The number one question our partners ask is - Which is the better option for business, on-premises or on-Cloud?

Our answer is that there’s no ‘one size fits all’ approach – it depends wholly on what is important to your business. Today’s world of enterprise IT operates in different environments, each able to be adjusted to meet specific business needs. Having all the facts on hand will ensure Cloud decision making is right for your business.

Cloud vs on premise: Key differences 

With increasing threats to data security and improved interconnectivity, it’s important to explore each hosting option. All Cloud decisions about deployments depend on the intended outcomes and infrastructure requirements of each business case. Cloud Service Providers are fully equipped to help you make the right choice for your business.

Factors to consider

  • The ways in which your CSP helps you manage the Cloud
  • The budget you have available
  • Cloud management security
  • Costs of hardware and staff

Remember: not all Cloud services are created equal.

On-premises computing

The Capital Expenditure – CAPEX – model involves high initial capital commitment for setups. CFOs and businesses might follow the mindset that investing a lot will get as much as possible out of the technology you already possess – known as ‘sweating the assets’.

However, physical infrastructure comes with many costs, such as temperature control, power, labour and maintenance, networking, racks, and certifications. Traditional on-premise hosting providers are expensive and often not agile in their operations, often leading to high cost and inefficiency.

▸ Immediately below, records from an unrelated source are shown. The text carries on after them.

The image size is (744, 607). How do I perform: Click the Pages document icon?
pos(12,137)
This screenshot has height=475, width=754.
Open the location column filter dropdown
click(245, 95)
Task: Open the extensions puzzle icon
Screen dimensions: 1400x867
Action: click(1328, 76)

Also, if you’re hosting applications locally, decisions need to be made about the kind of local setup required for the next three to five years. If it’s hard anticipate the future, or if you get it wrong, you’ll easily end up in a situation of having either too few or too many resources. Underestimating the number of servers needed may result in slow turnaround, and failure to deliver agreed service to customers may result financial loss.

Not only does high up-front investment increase operational risk as later on in the lifecycle of on–premise things change. No matter how savvy your business intelligence is market predictions can be difficult.  IT systems and protocols will only be as good as your capability to align with long term trends in the global market.

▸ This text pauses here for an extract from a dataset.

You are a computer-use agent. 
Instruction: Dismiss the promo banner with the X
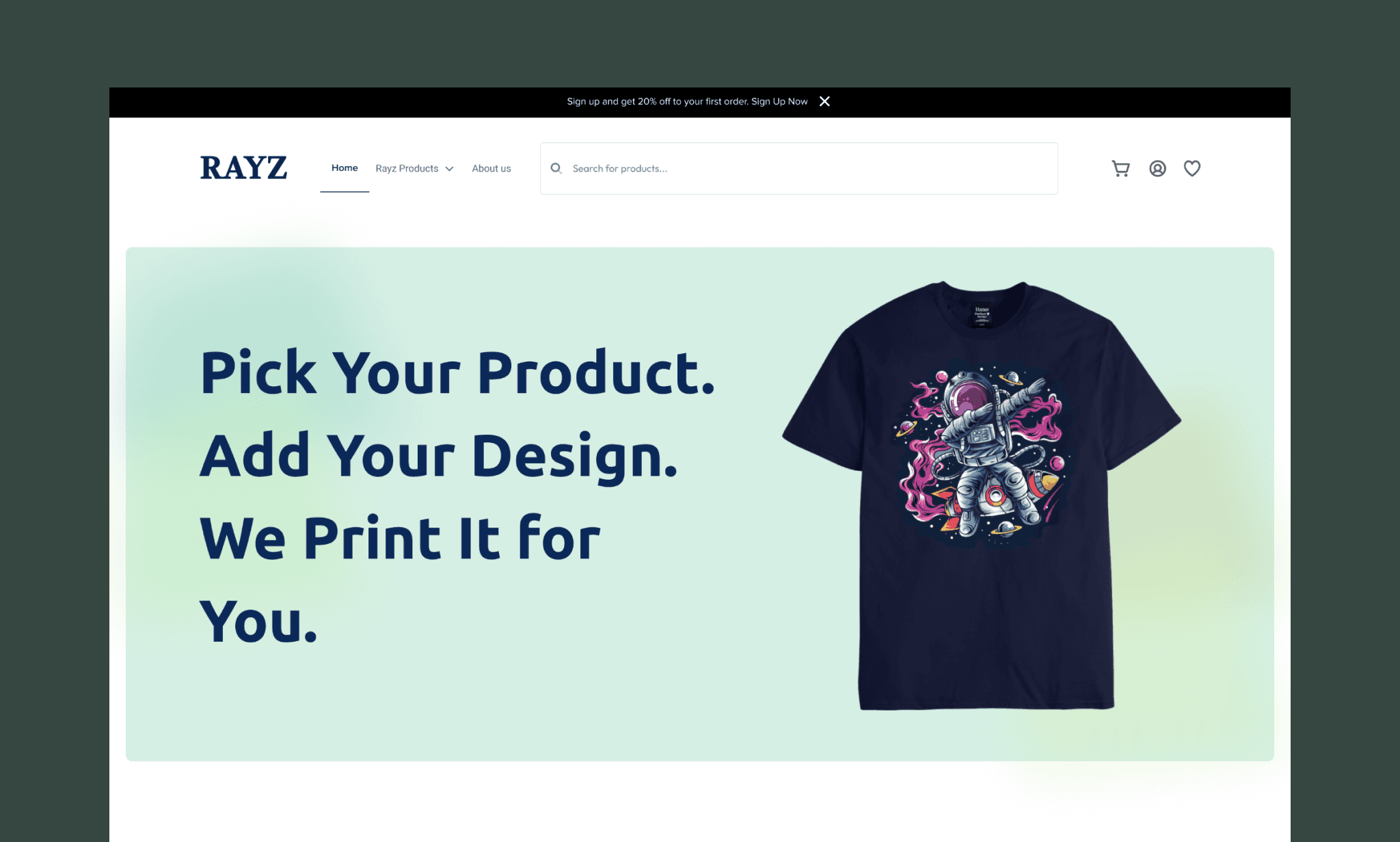[x=824, y=101]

Cloud computing – all the advantages

Even though the first Cloud computing services are less than a decade old, organisations big and small are embracing Cloud technology for almost every business challenge. They’re probably using the Cloud, even if they don’t realise it.  Cloud computing is operating the background when you send emails, stream movies, listen to music, play games, or manipulate images, data and documents.

Cloud computing has an Operational Expenditure – OPEX – model that entails powerful advantages to business due to lower initial commitment and ongoing scaled costs that are aligned to actual computing usage.

The Cloud gives you the ability to quickly scale up and down at the drop-of-a-hat – including auto-scale. Cloud computing eliminates the high costs involved with a single company purchasing servers for its own needs, such as costs of physical space, and other local hosting expenses. The sheer volume of Cloud data centres allow your Cloud Service Provider to continuously reduce its cost of operations for your deployment.

Continuous integration and continuous deployment (aka CI/CD) improves the speed, quality and reliability of your computing. Highly agile tool development allows for rapid deployments. New environments can be templatised and deployed in minutes rather than days or weeks.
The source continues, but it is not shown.